AppleScript uses vector lists [1] which have a constant lookup time, but adds some extra code to check for circular references [IIRC] which reduces this to linear lookup time since each item in the list is being checked. The reference trick circumvents the additional code somehow, giving you constant lookup time again - plus the ability to crash AS if you don’t take care.

(This is just sloppy design by AppleScript’s designers, btw: other languages manage fixed-time lookups on vector lists without any trouble. But Apple are unlikely to fix this given they’ve finite time and resources and much more important work to do, so it’s just something you’ll have to live with.)

As for appending to lists, the longer the list the longer it takes to grow [2]. AppleScript was designed to run on machines with just a few MB of RAM, so optimises for low memory consumption at the cost of poorer performance (that’s their excuse anyway, and again don’t hold your breath waiting for it to change:p).

tell application "iTunes"
  set lib to library playlist 1
  set tracksByID to every file track in lib
  set trackCount to count tracksByID
  set theIDs to database ID of every file track of lib

  repeat with i from 1 to trackCount
    set item i of my tracksByID to {item i of my theIDs, item i of my tracksByID}
  end repeat

I’d suggest using AppleMods’ List library which provides a very efficient recomposeList() command for just this sort of task:

-- auto-generated library loading code
property _Loader : run application "LoaderServer"

----------------------------------------------------------------------
-- DEPENDENCIES

property _List : missing value

on __load__(loader)
	set _List to loader's loadLib("List")
end __load__

----------------------------------------------------------------------

-- main code

__load__(_Loader's makeLoader())

tell application "iTunes"
	set lib to library playlist 1
	set tracksByID to every file track in lib
	set theIDs to database ID of every file track of lib
end tell
set tracksByID to _List's recomposeList({theIDs, tracksByID})

If you’ve not used AppleMods’ libraries before, you’ll need to download and install AppleMods’ Loader system first. Run the Loader installer, then download and add the List library to the ASLibraries folder. You can use the LoaderWizard applet to generate the library loading code to paste at the top of your script.

BTW, the List library also includes a highly-optimised makeList() command for those times where you do need to pre-build an empty list for speed, but in this case recomposeList() will do everything you need.

HTH

has

[Technical explanations below if you really want to know why AppleScript’s lists behave as they do…]

[1] A vector list is just a block of memory at address M, containing the memory addresses of each item of the list. To look up the item at index N in the list, the AppleScript interpreter just adds N to M and looks up the memory location for that number to find the address of the item it wants. And because locating the item takes only simple addition (rather than, say, counting along each item in the list till it gets to the one it wants), it will always takes the same amount of time to do regardless of how big or small the list is.

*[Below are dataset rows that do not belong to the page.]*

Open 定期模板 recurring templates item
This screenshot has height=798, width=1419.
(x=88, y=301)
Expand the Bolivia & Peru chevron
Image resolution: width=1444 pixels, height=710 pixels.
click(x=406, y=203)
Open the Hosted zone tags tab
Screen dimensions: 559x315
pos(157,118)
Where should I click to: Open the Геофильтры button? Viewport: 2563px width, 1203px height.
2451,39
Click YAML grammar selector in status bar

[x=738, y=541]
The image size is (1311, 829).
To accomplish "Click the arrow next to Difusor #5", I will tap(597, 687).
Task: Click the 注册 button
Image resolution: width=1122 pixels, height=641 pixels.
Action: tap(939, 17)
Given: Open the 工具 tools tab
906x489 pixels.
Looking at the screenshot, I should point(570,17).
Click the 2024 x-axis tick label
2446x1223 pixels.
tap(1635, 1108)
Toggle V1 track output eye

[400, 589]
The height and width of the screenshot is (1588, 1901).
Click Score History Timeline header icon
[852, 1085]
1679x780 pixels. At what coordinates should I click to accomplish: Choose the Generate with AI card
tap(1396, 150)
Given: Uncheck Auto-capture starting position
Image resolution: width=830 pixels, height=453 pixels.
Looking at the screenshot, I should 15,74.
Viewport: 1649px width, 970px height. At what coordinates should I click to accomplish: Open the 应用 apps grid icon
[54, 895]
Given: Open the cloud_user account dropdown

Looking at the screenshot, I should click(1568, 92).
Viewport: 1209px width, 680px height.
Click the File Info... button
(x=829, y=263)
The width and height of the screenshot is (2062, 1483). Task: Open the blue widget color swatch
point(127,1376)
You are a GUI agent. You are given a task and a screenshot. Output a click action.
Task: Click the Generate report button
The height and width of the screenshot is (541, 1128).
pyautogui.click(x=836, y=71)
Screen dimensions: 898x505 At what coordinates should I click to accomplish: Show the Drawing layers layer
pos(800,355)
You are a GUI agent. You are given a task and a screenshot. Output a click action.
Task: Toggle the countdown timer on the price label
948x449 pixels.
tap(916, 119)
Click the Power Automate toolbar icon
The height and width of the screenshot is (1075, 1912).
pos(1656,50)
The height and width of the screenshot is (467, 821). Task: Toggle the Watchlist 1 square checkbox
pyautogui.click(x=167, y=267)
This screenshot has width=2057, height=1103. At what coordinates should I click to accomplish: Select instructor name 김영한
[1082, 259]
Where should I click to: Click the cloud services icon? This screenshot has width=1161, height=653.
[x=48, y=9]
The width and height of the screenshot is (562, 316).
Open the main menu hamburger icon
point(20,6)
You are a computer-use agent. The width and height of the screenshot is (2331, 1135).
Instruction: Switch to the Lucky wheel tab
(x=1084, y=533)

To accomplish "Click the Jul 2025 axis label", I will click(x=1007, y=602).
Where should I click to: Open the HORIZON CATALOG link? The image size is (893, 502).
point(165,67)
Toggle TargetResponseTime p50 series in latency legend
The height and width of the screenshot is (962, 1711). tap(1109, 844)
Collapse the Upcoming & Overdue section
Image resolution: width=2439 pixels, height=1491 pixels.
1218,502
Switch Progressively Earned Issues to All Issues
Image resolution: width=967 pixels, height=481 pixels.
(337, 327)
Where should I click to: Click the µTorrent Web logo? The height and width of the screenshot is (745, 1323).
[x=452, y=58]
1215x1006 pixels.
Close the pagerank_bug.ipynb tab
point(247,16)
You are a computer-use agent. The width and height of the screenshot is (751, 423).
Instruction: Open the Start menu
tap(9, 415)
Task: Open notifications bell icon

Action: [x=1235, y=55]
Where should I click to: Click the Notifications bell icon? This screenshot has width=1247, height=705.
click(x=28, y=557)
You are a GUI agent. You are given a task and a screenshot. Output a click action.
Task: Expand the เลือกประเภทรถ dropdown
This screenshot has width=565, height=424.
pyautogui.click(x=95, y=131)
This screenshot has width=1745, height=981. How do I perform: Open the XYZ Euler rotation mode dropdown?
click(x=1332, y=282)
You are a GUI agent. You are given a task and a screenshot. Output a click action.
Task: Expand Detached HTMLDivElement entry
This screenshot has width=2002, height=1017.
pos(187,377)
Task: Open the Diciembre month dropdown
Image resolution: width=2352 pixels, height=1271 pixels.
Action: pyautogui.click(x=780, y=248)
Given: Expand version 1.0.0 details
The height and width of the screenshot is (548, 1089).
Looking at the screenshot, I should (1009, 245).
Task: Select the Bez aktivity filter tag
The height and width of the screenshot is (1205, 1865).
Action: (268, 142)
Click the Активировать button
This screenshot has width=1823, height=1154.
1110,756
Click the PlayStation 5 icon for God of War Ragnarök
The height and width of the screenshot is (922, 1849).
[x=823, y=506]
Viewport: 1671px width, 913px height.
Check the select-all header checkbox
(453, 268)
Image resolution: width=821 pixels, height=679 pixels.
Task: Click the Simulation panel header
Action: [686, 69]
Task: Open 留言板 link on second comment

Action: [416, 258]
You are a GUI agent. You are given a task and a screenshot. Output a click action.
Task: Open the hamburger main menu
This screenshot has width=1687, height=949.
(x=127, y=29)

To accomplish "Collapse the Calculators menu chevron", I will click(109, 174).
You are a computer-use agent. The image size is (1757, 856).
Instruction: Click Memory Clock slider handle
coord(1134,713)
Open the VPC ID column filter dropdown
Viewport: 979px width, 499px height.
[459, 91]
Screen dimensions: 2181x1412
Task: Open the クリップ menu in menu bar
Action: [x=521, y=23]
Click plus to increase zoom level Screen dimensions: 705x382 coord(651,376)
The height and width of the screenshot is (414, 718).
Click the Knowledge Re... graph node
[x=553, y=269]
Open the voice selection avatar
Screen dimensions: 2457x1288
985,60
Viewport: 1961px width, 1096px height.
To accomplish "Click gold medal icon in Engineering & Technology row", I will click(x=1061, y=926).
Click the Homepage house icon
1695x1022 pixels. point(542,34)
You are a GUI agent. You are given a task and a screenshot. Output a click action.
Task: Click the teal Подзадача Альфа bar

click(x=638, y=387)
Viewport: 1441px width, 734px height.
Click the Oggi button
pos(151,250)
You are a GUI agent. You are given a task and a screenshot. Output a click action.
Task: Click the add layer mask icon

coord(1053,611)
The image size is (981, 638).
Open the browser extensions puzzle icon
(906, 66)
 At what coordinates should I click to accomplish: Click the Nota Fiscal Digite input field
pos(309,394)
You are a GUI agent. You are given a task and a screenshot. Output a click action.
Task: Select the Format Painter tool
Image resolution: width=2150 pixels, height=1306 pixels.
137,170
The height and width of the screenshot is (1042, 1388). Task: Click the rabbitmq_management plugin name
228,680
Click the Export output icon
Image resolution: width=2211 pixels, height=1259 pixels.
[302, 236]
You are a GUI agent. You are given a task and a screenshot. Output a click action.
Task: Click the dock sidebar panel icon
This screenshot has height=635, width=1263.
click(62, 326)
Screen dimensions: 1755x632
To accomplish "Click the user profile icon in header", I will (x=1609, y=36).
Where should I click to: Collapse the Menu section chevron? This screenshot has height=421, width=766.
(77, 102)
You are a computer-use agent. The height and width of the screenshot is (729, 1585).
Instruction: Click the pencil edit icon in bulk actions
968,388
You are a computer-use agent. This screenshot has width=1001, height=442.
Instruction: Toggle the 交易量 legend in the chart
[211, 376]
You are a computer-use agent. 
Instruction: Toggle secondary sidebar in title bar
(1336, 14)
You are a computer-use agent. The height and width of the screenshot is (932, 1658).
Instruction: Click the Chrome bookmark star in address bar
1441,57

Unfortunately, AppleScript’s rather dump error prevention code spoils all this by then iterating across each item anyway (unless you deliberately bypass it using the magical reference kludge, though this introduces some ugliness of its own).

[2] When the AppleScript interpreter allocates a block of memory to hold a list, it adds a bit of free space at the end, allowing some room for future growth. Once that spare space fills up, however, the only way to add another item is by allocating a new, larger block of memory somewhere else and moving the existing list data over to that. This means copying each item one at a time, making it a linear-time operation. Smarter languages increase the amount of extra space proportional to the size of the list, so the bigger the list the more items can be added before it has to do another move. AppleScript always adds the same amount of spare space, however (enough for an additional 15 items), so that the amount of copying being done increases quite drastically as the list grows larger.